IMAGE CREDIT: The Standard
Hong Kong Exchange Likely to List 80 IPOs in 2024
China’s IPO market is set to stage a comeback with Hong Kong Exchange likely to list 80 listings with an estimated aggregate value of $13 billion this year, according to Deloitte China’s Capital Market Services Group (CMSG) said.
The forecast is backed by anticipated Chinese economic stimulus measures, ongoing stock market reforms including enhancements to the listing regimes, transaction mechanisms and Connect programmes between the Chinese mainland and Hong Kong, a slowdown of A-share IPO activity, and anticipated US interest rate cuts.
The market highlights will include listings from prominent companies, de-SPAC transactions, international companies and Chinese companies that switch their listing plans from the A-share market to Hong Kong, and others.
Deloitte China further said that Hong Kong has continued to be hit by external uncertainties and weak sentiment, particularly around an end to the US interest rate hike cycle. Its IPO market had a slow start in Q1-2024, recording no mega or large listings in a low valuation environment.
According to Deloitte China, many potential issuers are awaiting a market valuation rebound, but some companies are committed to listing in Hong Kong despite the current environment, driven by pressing fundraising needs to support their business development.
“Hong Kong remains a top choice for listings due to its standing as an international financial centre, numerous unique strengths and fundamentals, and ongoing market reforms,” it said.
Following the announcement of several regulatory measures that heightened scrutiny of A-share listings and issuer quality, taking market demand and supply into consideration and adopting an adjusted counter-cyclical approach, mainland IPO activity slowed further in Q1 2024. Compared to its performance over the last two years, overall A-share IPO market activity is forecast to slow considerably throughout 2024.
The CMSG forecast that the A-share IPO market will have around 115 to 155 new listings raising about $19.18 billion to $22.91 billion, lower than its previous expectation.
Elsewhere in China, the Beijing Stock Exchange could see 35–50 new issues, and the main boards in Shanghai and Shenzhen could see 25–35 between them. Companies such as audio app Ximalaya submitted a prospectus early this month and are on the comeback trail to market debuts. Ximalaya made an unsuccessful listing to raise $100 million on Hong Kong Exchange in 2022.

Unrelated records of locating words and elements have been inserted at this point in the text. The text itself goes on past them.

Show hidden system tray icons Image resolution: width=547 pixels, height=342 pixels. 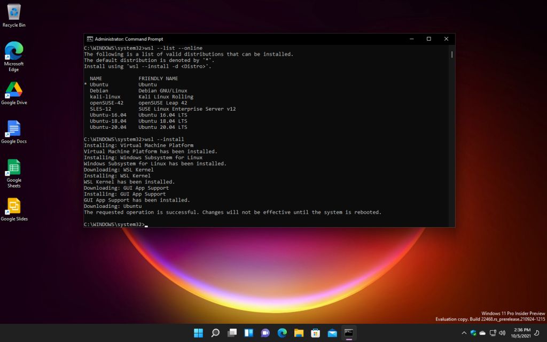tap(464, 333)
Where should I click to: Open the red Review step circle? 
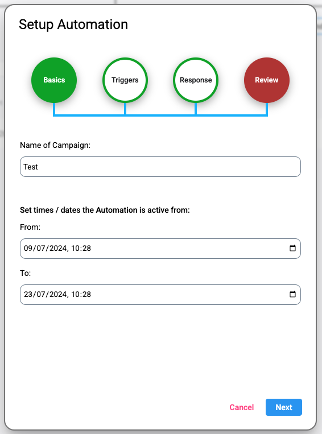[267, 80]
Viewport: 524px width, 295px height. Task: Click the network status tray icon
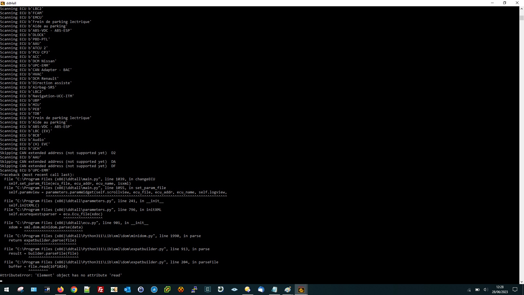coord(469,290)
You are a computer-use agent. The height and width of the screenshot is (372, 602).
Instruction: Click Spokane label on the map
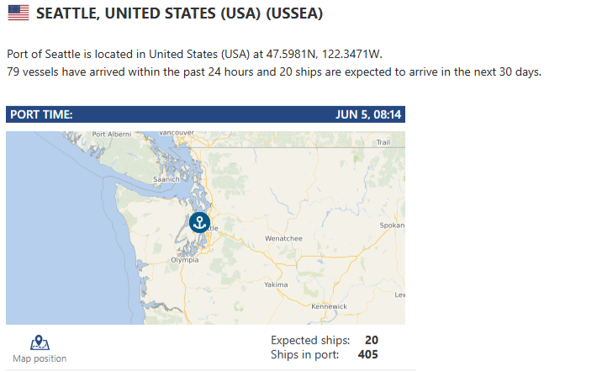point(392,226)
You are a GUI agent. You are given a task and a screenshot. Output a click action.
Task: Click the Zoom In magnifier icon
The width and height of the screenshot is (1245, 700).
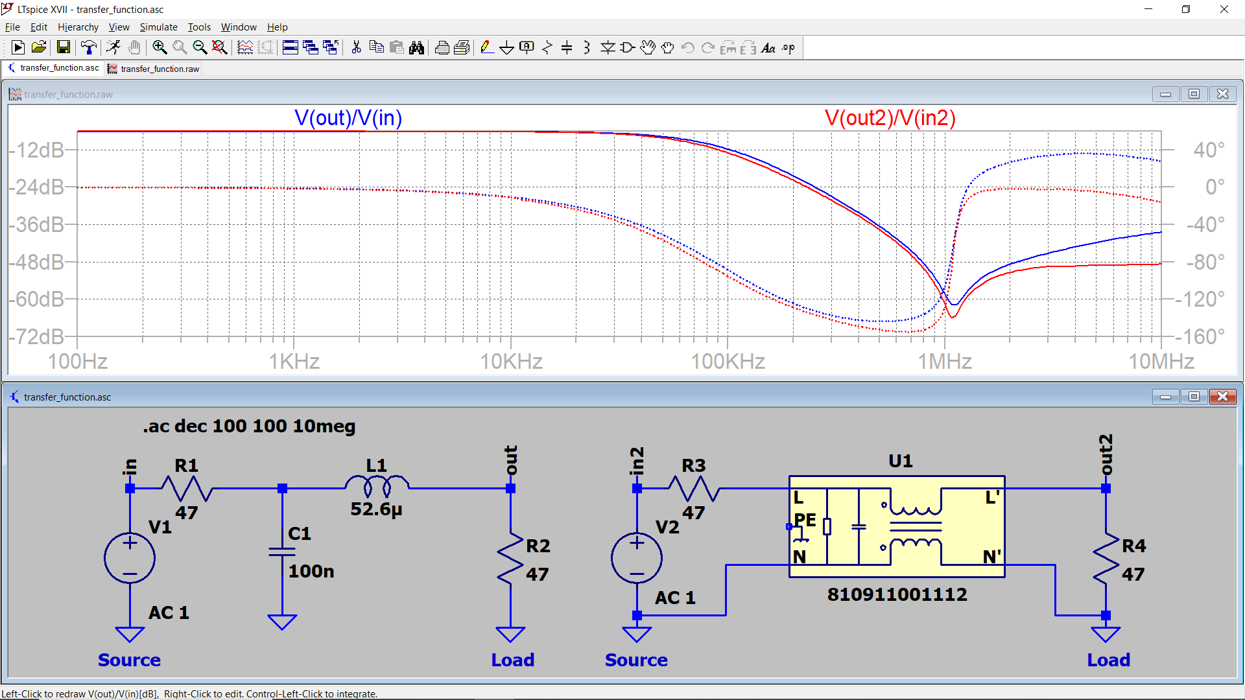point(160,47)
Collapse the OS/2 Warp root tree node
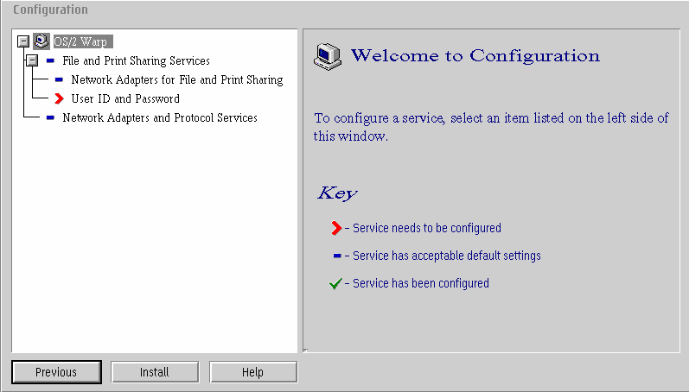 23,41
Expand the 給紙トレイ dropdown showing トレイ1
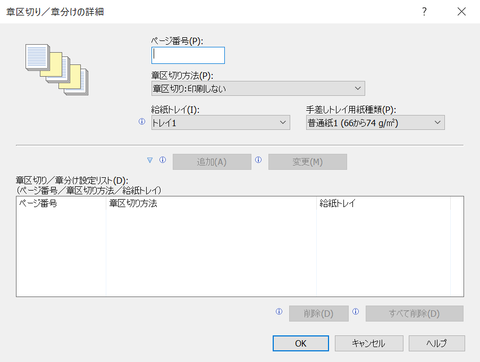Viewport: 480px width, 362px height. pyautogui.click(x=221, y=123)
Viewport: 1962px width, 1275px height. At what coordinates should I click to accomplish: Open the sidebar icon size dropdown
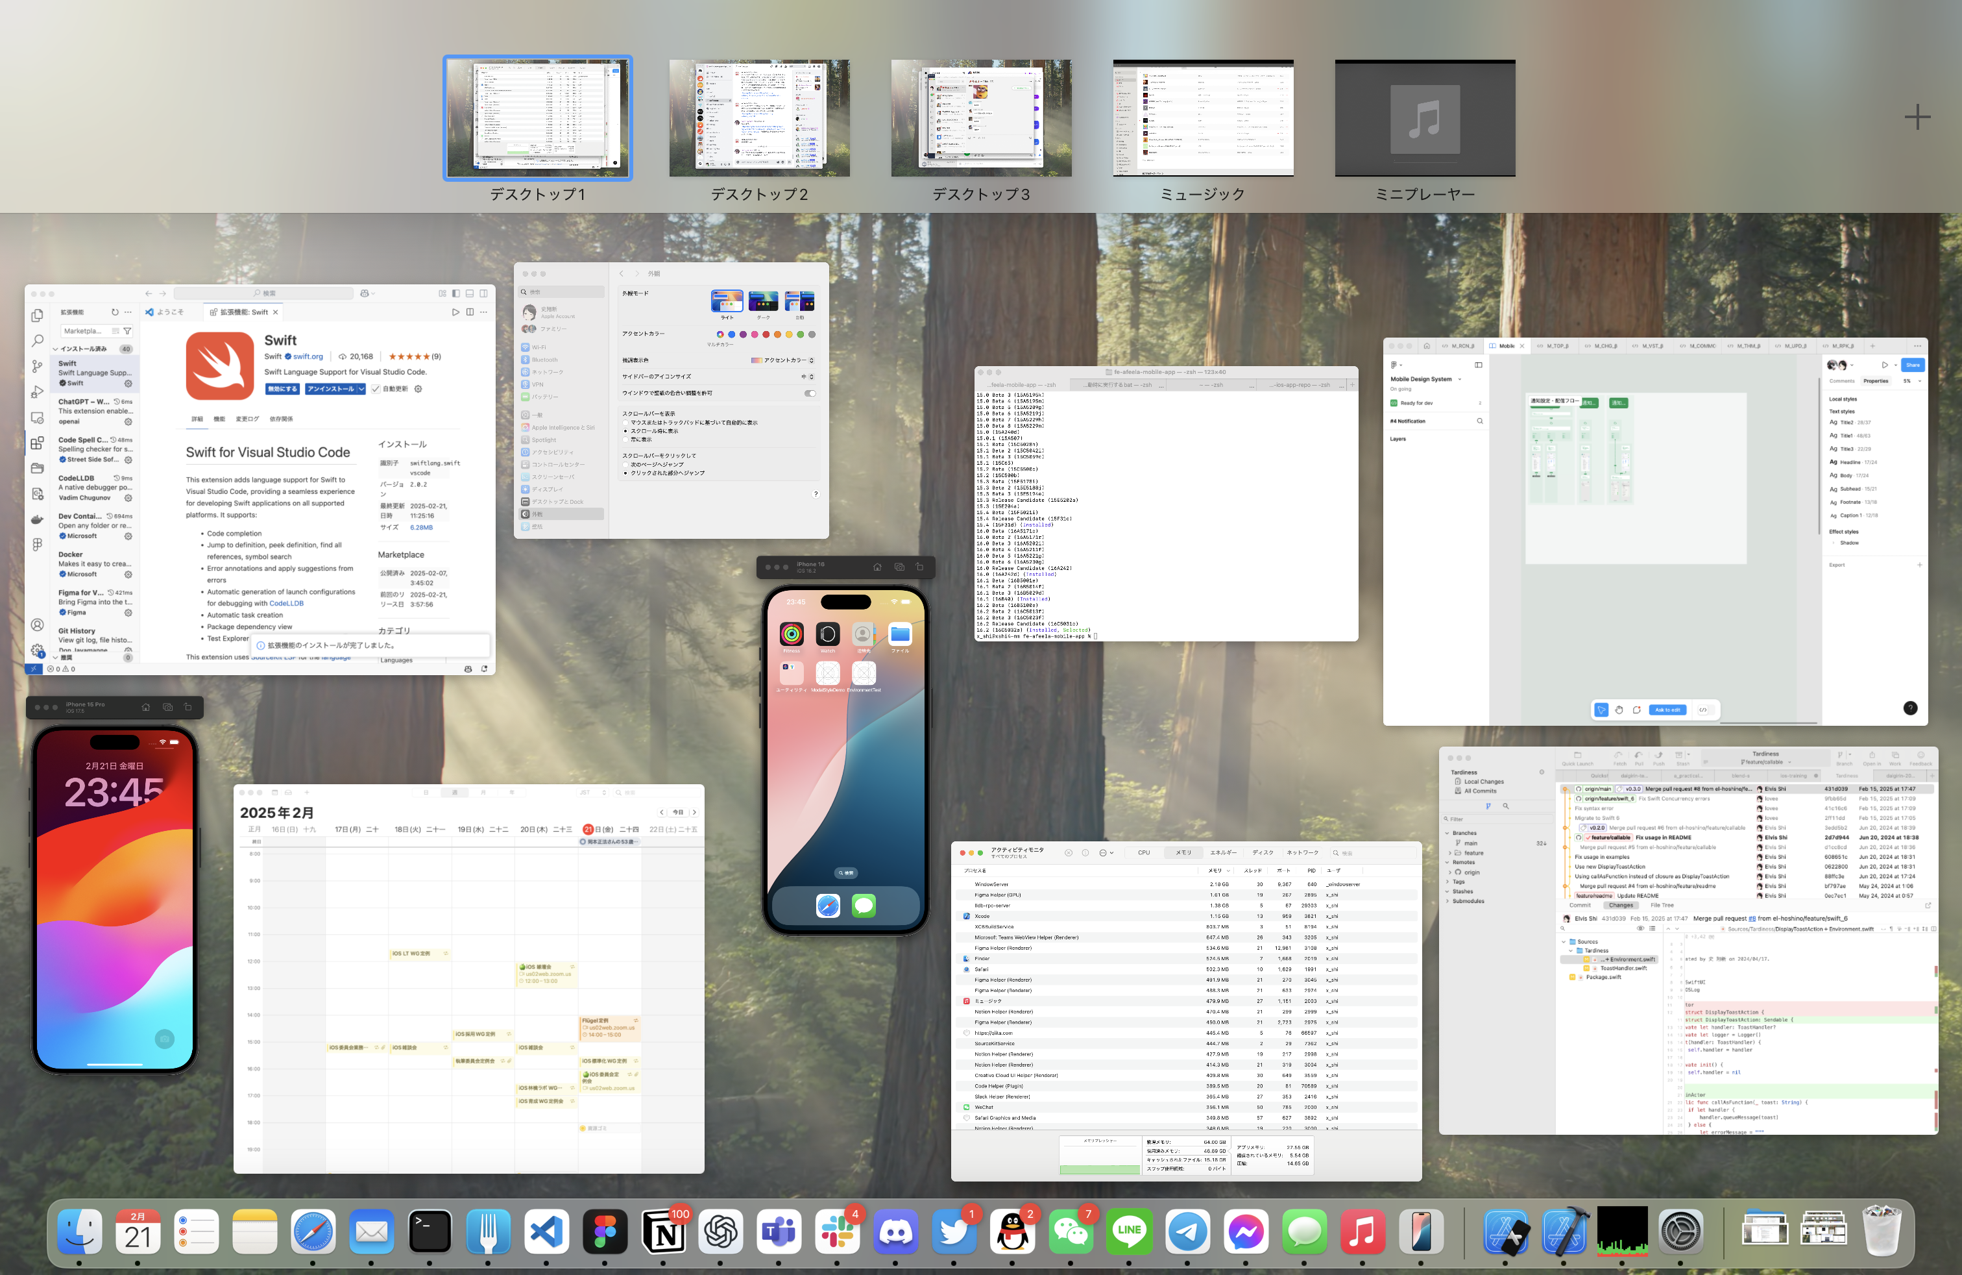pyautogui.click(x=812, y=378)
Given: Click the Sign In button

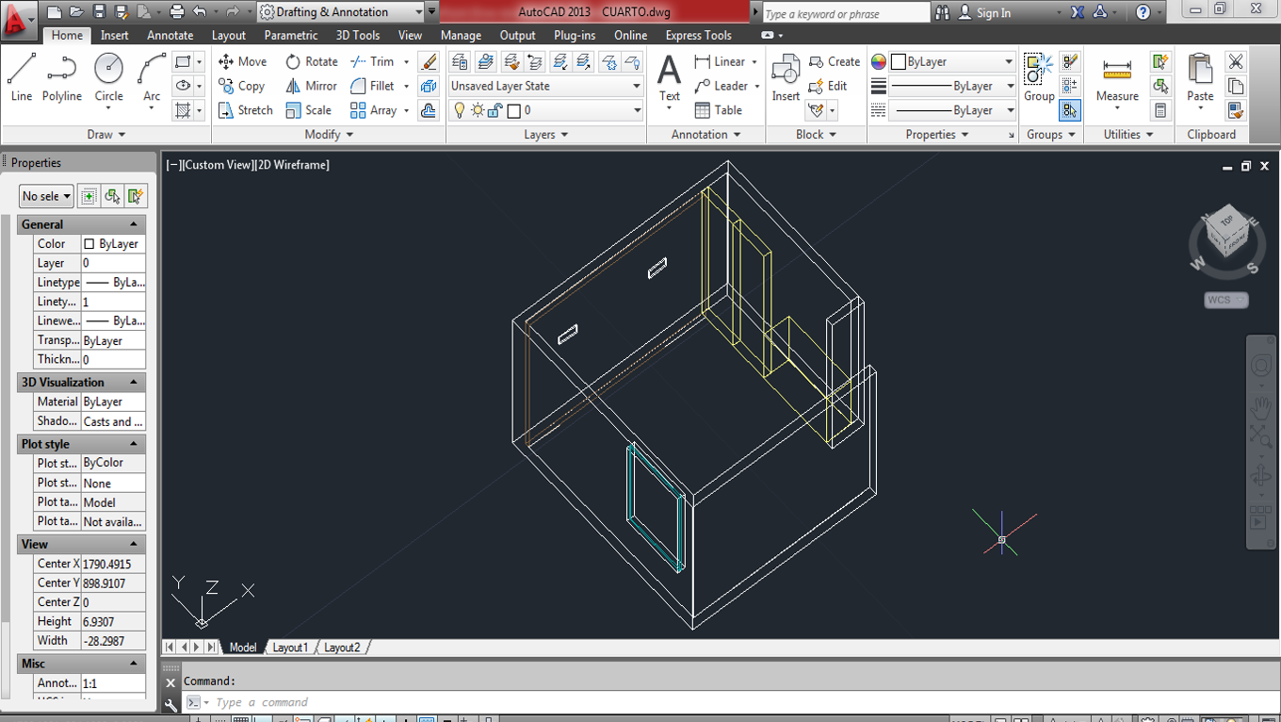Looking at the screenshot, I should [993, 12].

However, the listing Chabaidao, which has 8000 outlets across China, on Wednesday was something of a disappointment. The share price of its holding company, Sichuan Baicha Baidao, which aimed to raise $330 million from a public offer of 10% of shares, closed the day down 38% on the issue price.
All five markets in China will have fewer new listings this year.
The main boards in Shanghai and Shenzhen are expected to have 25-35 IPOs raising $10.21 billion to $11.59 billion. ChiNext, a NASDAQ-style subsidiary of the Shenzhen Stock Exchange, is forecast to have 35-45 new listings raising $4.14 billion to $5.11 billion.
The Shanghai Stock Exchange (SSE) STAR Market is anticipated to have 20-25 IPOs raising $3.86 billion to $4.83 billion. Beijing Stock Exchange is likely to have another 35-50 new listings raising $970 million to $1.38 billion, Deloitte China said.
Global IPO Market
As of 31 March 2024, in terms of the IPO funds raised, New York Stock Exchange led the global ranking after hosting four of the world’s top 10 IPOs, including the listing of Amer Sports, a Finnish multinational sporting equipment company, the world’s second largest new listing last quarter.
Nasdaq was ranked second after hosting three of smaller top 10 global IPOs, followed by Switzerland’s SIX Swiss Exchange in third place after the listing of Galderma, a skincare company that was the world’s largest IPO on 24 March 2024.
The National Stock Exchange of India took fourth position with a large volume of new listings. The new listings of a handful of large manufacturing and technology, media and telecommunications companies enabled Shanghai Stock Exchange to earn fifth place in the ranking.